**DATASET RECORDS:**

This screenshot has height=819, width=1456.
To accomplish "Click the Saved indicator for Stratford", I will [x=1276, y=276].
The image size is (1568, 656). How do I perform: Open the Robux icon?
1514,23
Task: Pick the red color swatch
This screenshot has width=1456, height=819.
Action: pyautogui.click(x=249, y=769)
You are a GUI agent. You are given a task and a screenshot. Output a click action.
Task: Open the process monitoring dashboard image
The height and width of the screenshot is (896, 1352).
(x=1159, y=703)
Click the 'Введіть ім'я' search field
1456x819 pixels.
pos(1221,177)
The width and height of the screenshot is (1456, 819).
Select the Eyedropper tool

**TRY IT:** Extract all of the data above and output it character for character.

**RESPONSE FOR THIS EXERCISE:**
This screenshot has height=819, width=1456.
To accomplish "Click the Saved indicator for Stratford", I will [x=1276, y=276].
The image size is (1568, 656). How do I perform: Open the Robux icon?
1514,23
Task: Pick the red color swatch
This screenshot has width=1456, height=819.
Action: pyautogui.click(x=249, y=769)
You are a GUI agent. You are given a task and a screenshot. Output a click action.
Task: Open the process monitoring dashboard image
The height and width of the screenshot is (896, 1352).
(x=1159, y=703)
Click the 'Введіть ім'я' search field
1456x819 pixels.
pos(1221,177)
The width and height of the screenshot is (1456, 819).
Select the Eyedropper tool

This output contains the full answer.